Filter these entries so that only lines with the word "pixels" remain.

The records: Begin

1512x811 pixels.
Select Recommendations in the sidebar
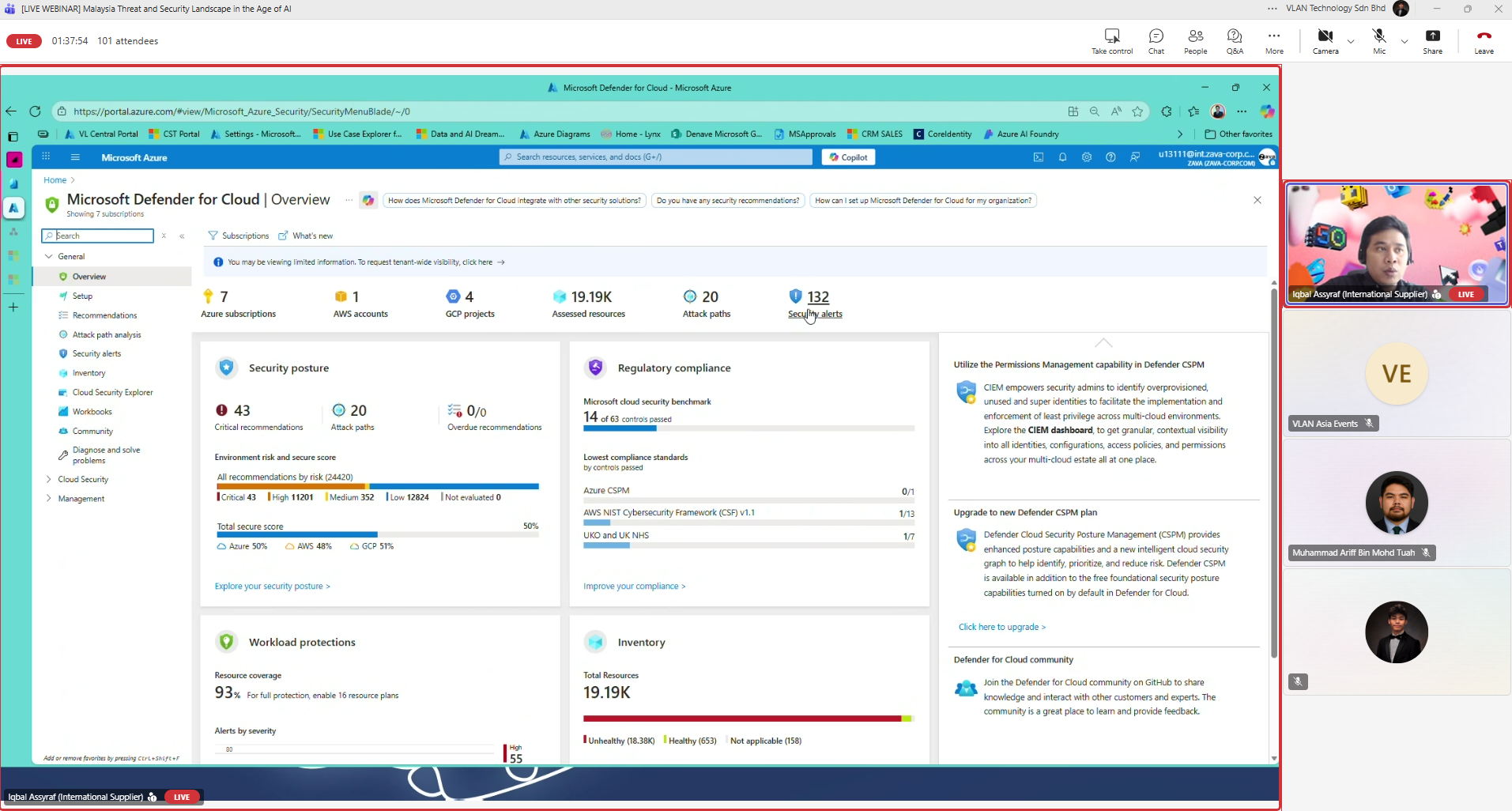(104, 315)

The records: End
The records: Begin

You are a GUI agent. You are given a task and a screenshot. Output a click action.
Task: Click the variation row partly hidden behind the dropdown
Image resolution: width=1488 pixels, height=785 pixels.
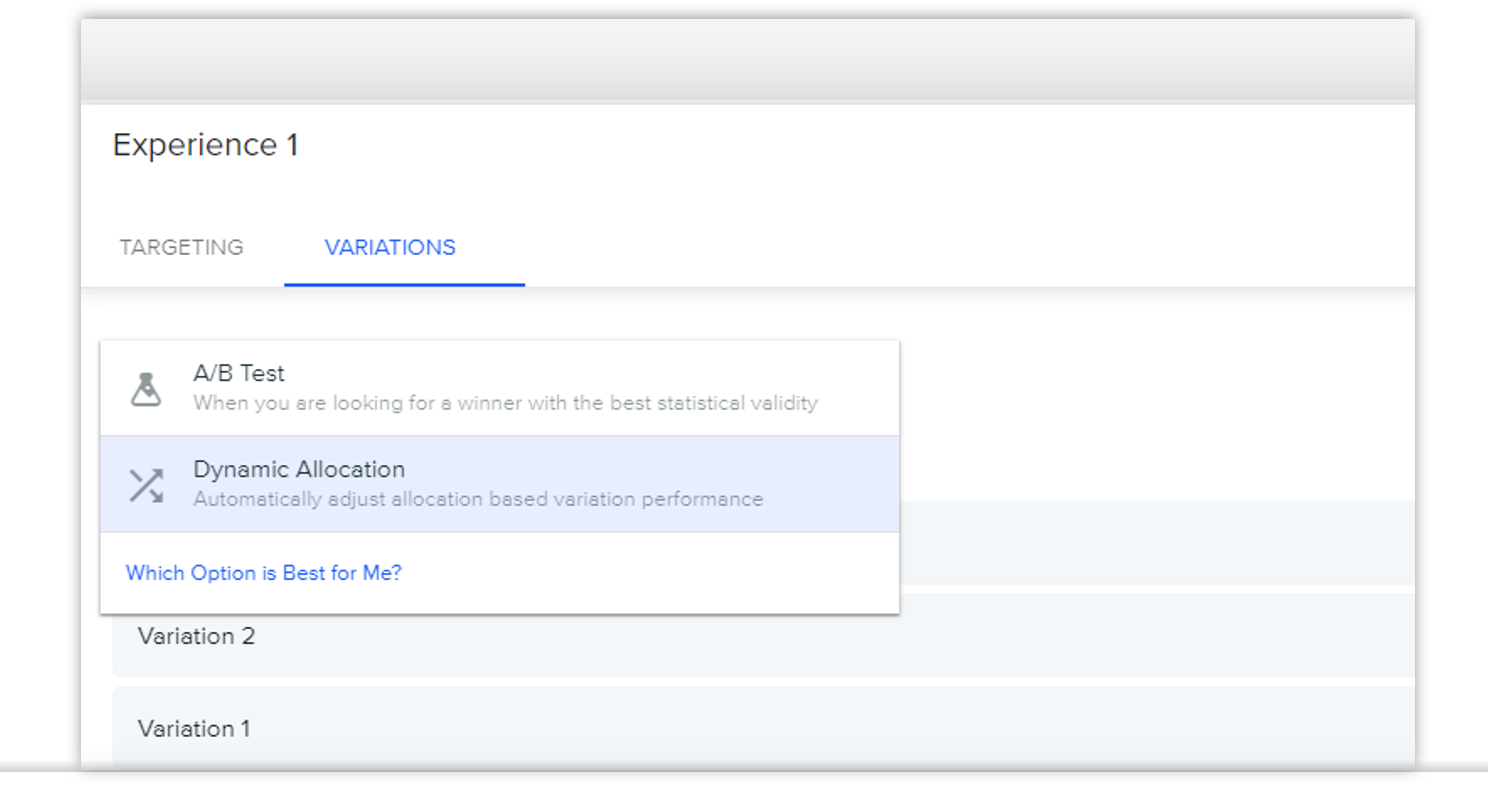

The records: End

Answer for the task:
1512x811 pixels.
Image resolution: width=1488 pixels, height=785 pixels.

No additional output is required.